Research Paper Advance Articles
Constructing a global transcriptional regulatory landscape for early non-small cell lung cancer to identify hub genes and key pathways
- 1 Department of Thoracic Surgery, Harbin Medical University Cancer Hospital, Harbin 150081, Heilongjiang Province, China
- 2 Department of Anesthesiology, Harbin Medical University Cancer Hospital, Harbin 150081, Heilongjiang Province, China
Received: February 11, 2020 Accepted: May 27, 2020 Published: September 14, 2020https://doi.org/10.18632/aging.103475
How to Cite
Copyright © 2020 Bu et al. This is an open-access article distributed under the terms of the Creative Commons Attribution License (CC BY 3.0), which permits unrestricted use, distribution, and reproduction in any medium, provided the original author and source are cited.

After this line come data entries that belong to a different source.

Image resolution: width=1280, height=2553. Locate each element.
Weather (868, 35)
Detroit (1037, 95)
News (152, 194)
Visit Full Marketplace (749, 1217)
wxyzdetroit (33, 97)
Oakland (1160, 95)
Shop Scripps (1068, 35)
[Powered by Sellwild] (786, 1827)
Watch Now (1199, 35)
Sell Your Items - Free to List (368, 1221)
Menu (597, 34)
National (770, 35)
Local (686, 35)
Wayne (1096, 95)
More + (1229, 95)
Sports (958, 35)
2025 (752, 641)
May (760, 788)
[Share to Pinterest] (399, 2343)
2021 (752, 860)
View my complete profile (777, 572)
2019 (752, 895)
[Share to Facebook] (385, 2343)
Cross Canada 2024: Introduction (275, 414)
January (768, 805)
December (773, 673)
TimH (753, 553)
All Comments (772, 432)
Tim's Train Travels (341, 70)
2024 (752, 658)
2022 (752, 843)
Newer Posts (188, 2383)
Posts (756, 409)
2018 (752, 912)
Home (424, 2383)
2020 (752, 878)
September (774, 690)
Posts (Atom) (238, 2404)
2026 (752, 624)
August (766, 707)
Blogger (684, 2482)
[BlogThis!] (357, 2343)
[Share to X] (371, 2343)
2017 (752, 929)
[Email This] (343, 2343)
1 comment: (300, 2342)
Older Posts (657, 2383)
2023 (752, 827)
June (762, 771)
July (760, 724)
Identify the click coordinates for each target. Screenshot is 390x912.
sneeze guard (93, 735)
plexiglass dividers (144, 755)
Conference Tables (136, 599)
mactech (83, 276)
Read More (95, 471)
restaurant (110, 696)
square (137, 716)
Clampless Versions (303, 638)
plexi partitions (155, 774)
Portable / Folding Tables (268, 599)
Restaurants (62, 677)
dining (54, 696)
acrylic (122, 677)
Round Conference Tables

This study aimed to investigate the potential pathogenesis of early non-small cell lung cancer (NSCLC), including lung adenocarcinoma (LUAD) and lung squamous cell carcinoma (LUSC), by constructing a global transcriptional regulatory landscape to identify hub genes and key pathways. A total of 1,206 differentially expressed genes (DEGs) in early NSCLC were identified compared to normal lung tissue samples in GSE33532 and GSE29013. DEGs-related protein-protein interaction networks (PPIs) were constructed based on the STRING database and were then modularly analyzed using the ClusterOne tool. The enrichment analysis revealed that multiple modules were significantly involved in pathways such as the TNF signaling pathway, PPAR signaling pathway and PI3K/AKt signaling pathway. Ten genes were identified as hub genes in the PPIs and also found up-regulated at protein level. The prognostic value of the hub genes and the ten hub gene set variation score varied according to the different pathological types of NSCLC, which suggested the ten hub gene expression patterns can reflect the heterogeneity of two types of NSCLC. In conclusion, by carrying out a series of in-depth analyses, hub genes and key pathways associated with early NSCLC were identified by a global transcriptional regulatory landscape.